I laughed and we headed own the street. Next stop on the tour would be the planet Hell, but after Earth it would look like Heaven to me.
HELL
Curriculum Notes — Hell
Hell is the fourth planet out from the star Delta Pavonis. Settlement was begun in A.C. 35, originally by Jewish immigrants from Selva. More than 90 percent of the immigrants perished in the first two years, the surviving fraction maintaining a precarious existence in the desert regions, which, though barely habitable, at least are free from most of the terrifying fauna that dominate the rest of the planet’s land and sea areas.

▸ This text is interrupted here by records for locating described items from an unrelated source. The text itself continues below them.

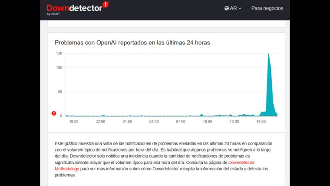Click the peak of the report spike
Image resolution: width=330 pixels, height=186 pixels.
268,54
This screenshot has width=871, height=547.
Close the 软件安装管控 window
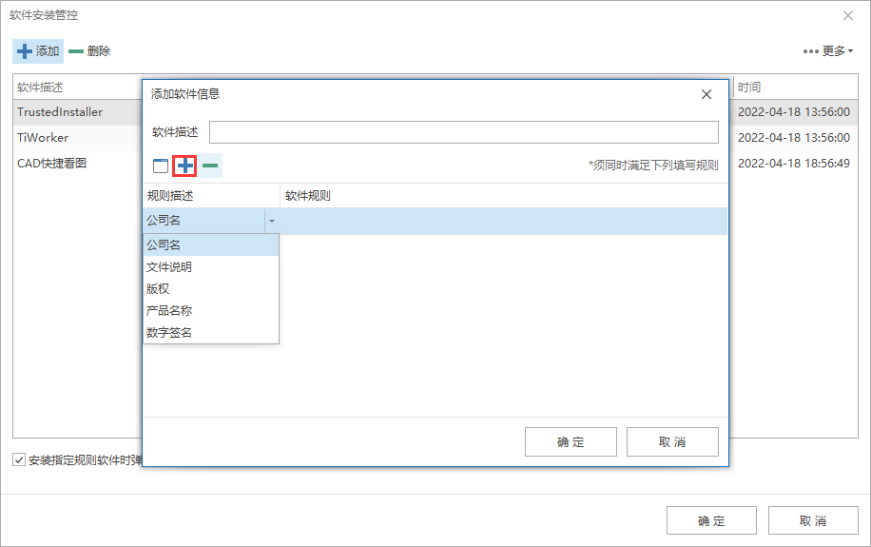click(x=847, y=15)
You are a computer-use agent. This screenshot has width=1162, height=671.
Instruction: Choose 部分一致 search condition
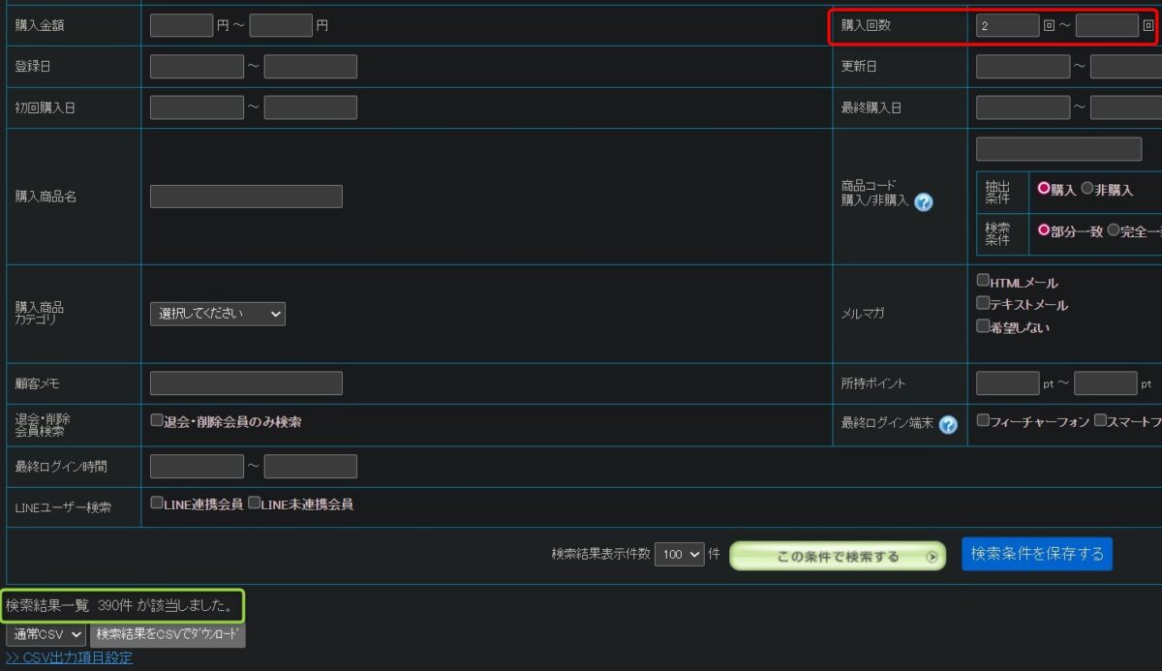[x=1044, y=230]
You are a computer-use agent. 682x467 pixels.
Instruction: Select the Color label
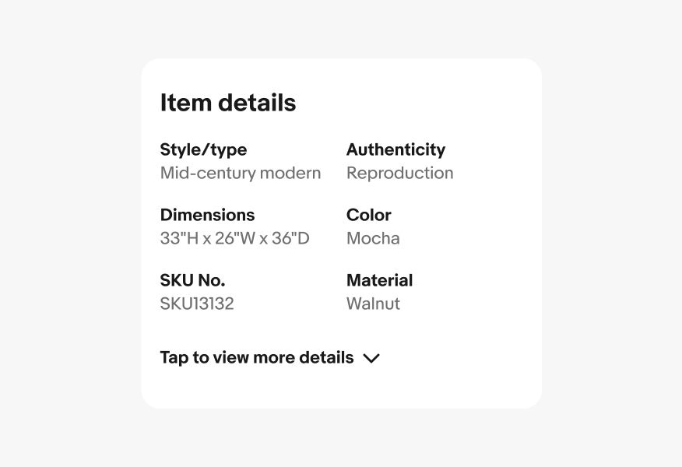369,215
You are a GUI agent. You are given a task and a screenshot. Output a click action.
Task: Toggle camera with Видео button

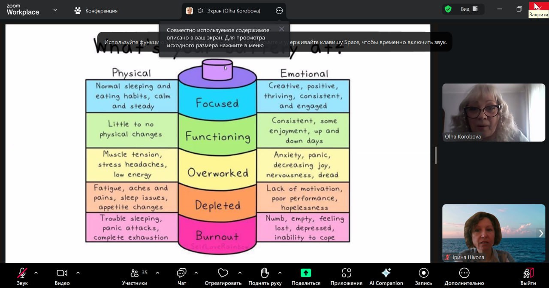pos(62,273)
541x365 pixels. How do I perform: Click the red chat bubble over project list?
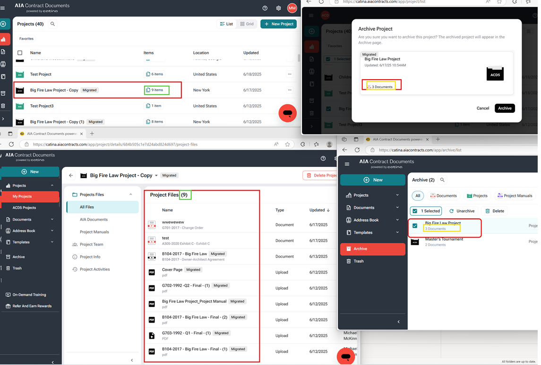coord(287,113)
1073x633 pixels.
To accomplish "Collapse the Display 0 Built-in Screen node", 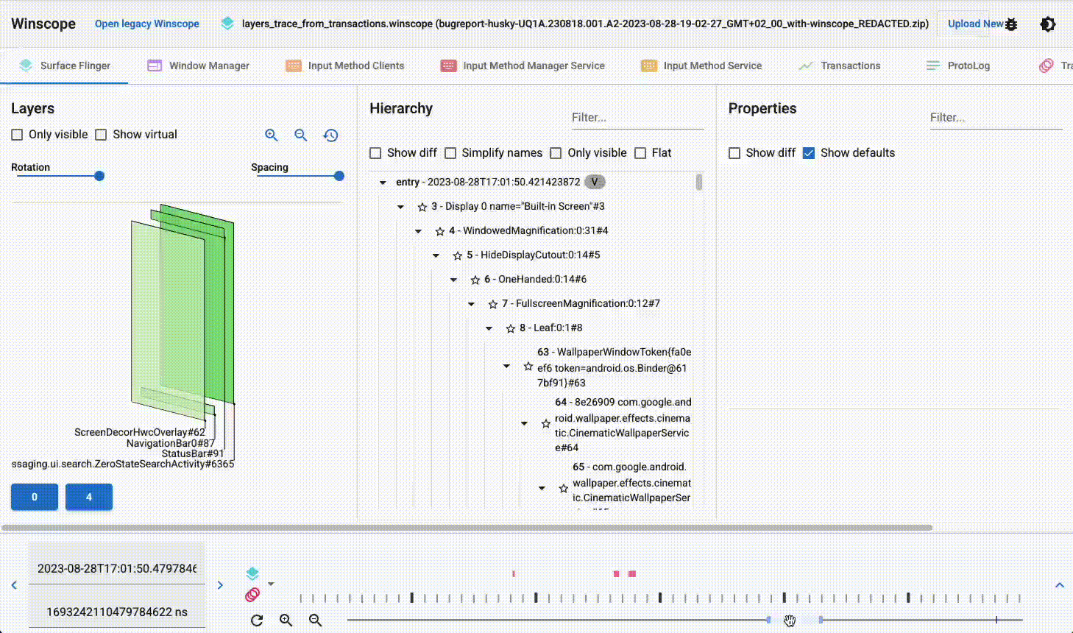I will (x=400, y=206).
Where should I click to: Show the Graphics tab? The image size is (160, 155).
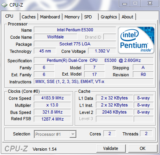click(109, 17)
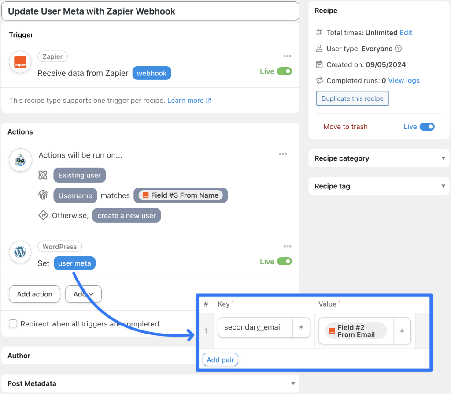The width and height of the screenshot is (451, 394).
Task: Click the Zapier trigger app icon
Action: click(x=20, y=62)
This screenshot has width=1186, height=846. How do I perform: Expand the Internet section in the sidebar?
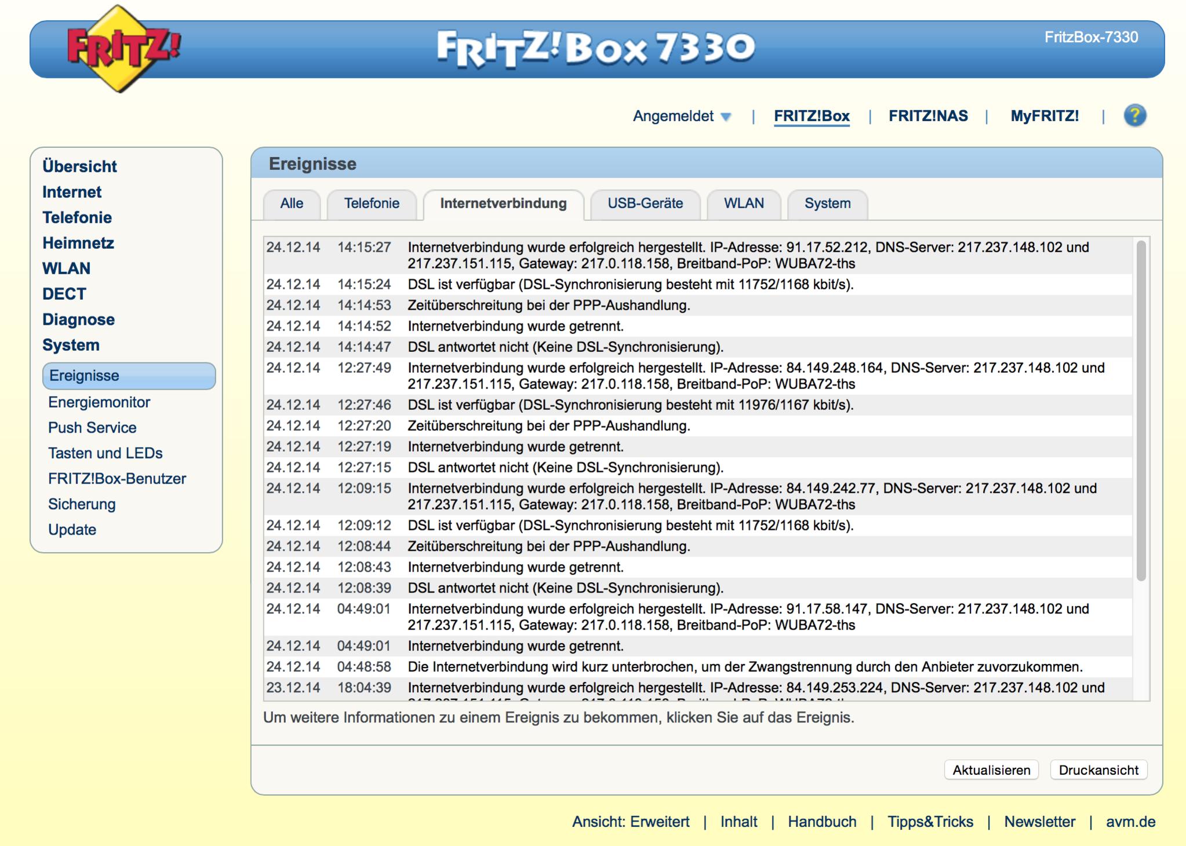[72, 192]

In A.C. 62 these immigrants sold their charter to the corporation Mercenarios Universal, S. A., a firm of freelance soldiers who wanted to use the desert as a training ground. Over the centuries, the corporation extended its domain to include various subtropical and arctic areas. The scope of the corporation also expanded, to accommodate training military leaders of other planets, and finally to renting out desolate areas of Hell itself, for countries that want to wage war without risking one another’s real estate …
… students with religious or philosophical misgivings about this part of the Tour will be allowed — indeed, encouraged — to stay in orbit aboard Starschool while the others take the short course.
The Dean of this second Tour wishes that it be a matter of record that he opposed adding Hell to the curriculum.
I
My knees finally buckled and I fell to the sand, hard. I was dizzy, thirsty. My skin felt like dried parchment. I would have given everything I owned for a glass of water.
They had told us how tough Hell would be and I hadn’t believed them. I did now.